Problems:
(a) Decide whether each statement below agrees with the excerpt on reforming Social Security. Answer yes or no for each, quoting the words of the excerpt that decide it.
(i) The offer described would apply to some 5 million state and local employees.
(ii) Robert Scully sent his letter to congressional leaders.
(iii) The United Teachers of Los Angeles has 40,000 members.
(b) Answer these questions using the excerpt on reforming Social Security.
(i) What organization does Robert Scully lead as executive director?
(ii) How many government retirement associations in Ohio had heads who signed the quoted statement?
(iii) What does the final paragraph call the only way to provide real social security?
(c) Print everything in the excerpt on reforming Social Security from "The fact is" down to "allowing just that.".

Excerpt provided:
Reforming Social Security

Federal lawmakers have a very, very special offer for some
5 million teachers, law-enforcement officials and other
state and local employees around the country. They want to
give those employees a chance to enjoy all the benefits of
Franklin Delano Roosevelt's greatest New Deal legacy, the
Social Security program. In fact, lawmakers consider this offer
so thoughtful and generous, they may make it one that
employees can't refuse by passing a law making their
participation mandatory.

State employee groups have responded with all the
enthusiasm of German soldiers being dispatched to the Russian
front. Said Robert Scully, executive director of the National
Association of Police Organizations Inc, in a letter last month to
President Clinton, a "proposal of mandatory Social Security
taxes for public safety officers is one of the greatest and most
detrimental attacks on public safety labor organizations and
their respective members."

Said a spokesman for the 40,000-member United Teachers
of Los Angeles, "[L]et's call this what it really is -- a bailout of
the Social Security trust fund on the backs of school teachers
and other state and local workers who did not create the
problem."

Wrote the heads of five government retirement associations
in Ohio, "The anger among millions of working adults and
retirees and subsequent political backlash that will likely follow
if mandatory coverage is imposed is disturbing to contemplate."


It's not hard to understand their anger. Mr. Roosevelt's
grand plan to reduce dependence in old age has been reduced
to a pyramid scheme on the verge of collapse. Even those for
whom the system is "working" -- baby boomers who will get
back little more than they paid in, even less for those who
follow -- could have made sounder investments buying
swampland in New Jersey. This is the retirement system that
President Clinton and congressional leaders now say they want
to save.

The fact is that the only way to provide real social security
is to begin to allow people to save for their own retirement.
There are a host of plans on the table allowing just that.
Impeachment proceedings or no, lawmakers in both houses
should move expeditiously to take them up.

Data segment:
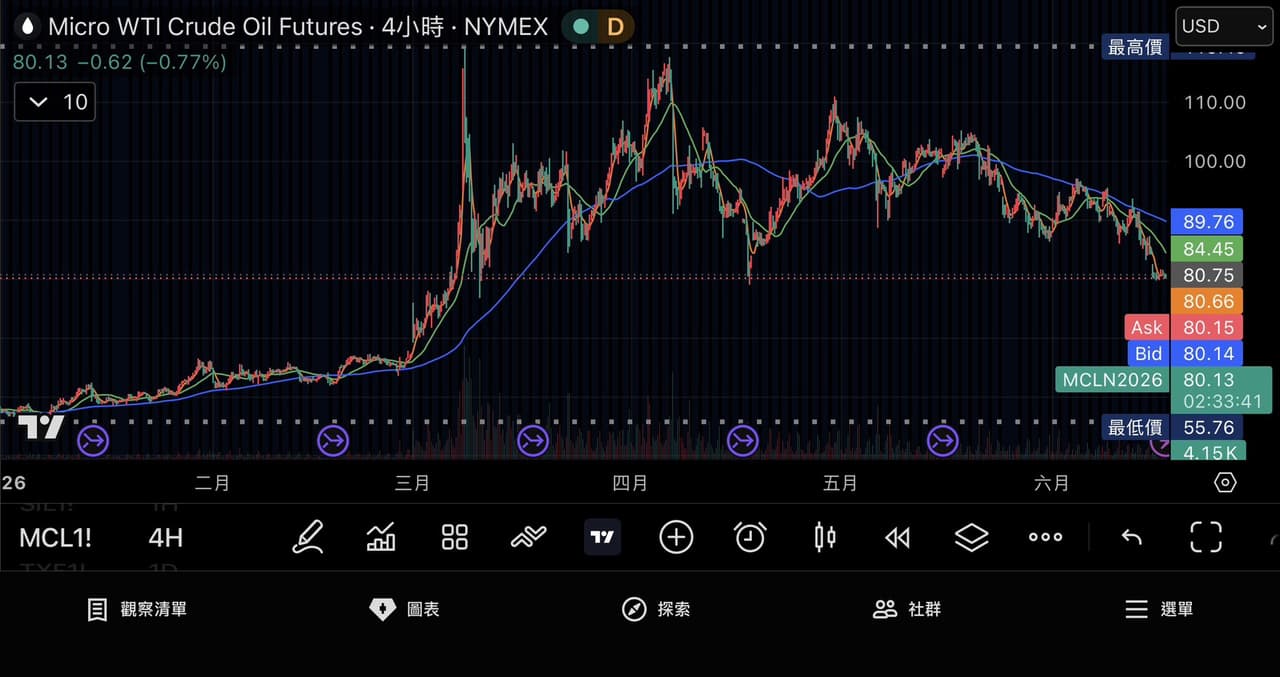The height and width of the screenshot is (677, 1280).
Task: Select the pen drawing tool
Action: pos(308,537)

Outputs:
(a)
(i) Yes: "some 5 million teachers, law-enforcement officials and other state and local employees around the country"
(ii) No: "in a letter last month to President Clinton"
(iii) Yes: "the 40,000-member United Teachers of Los Angeles"

(b)
(i) The National Association of Police Organizations Inc.
(ii) Five.
(iii) To begin to allow people to save for their own retirement.

(c)
The fact is that the only way to provide real social security
is to begin to allow people to save for their own retirement.
There are a host of plans on the table allowing just that.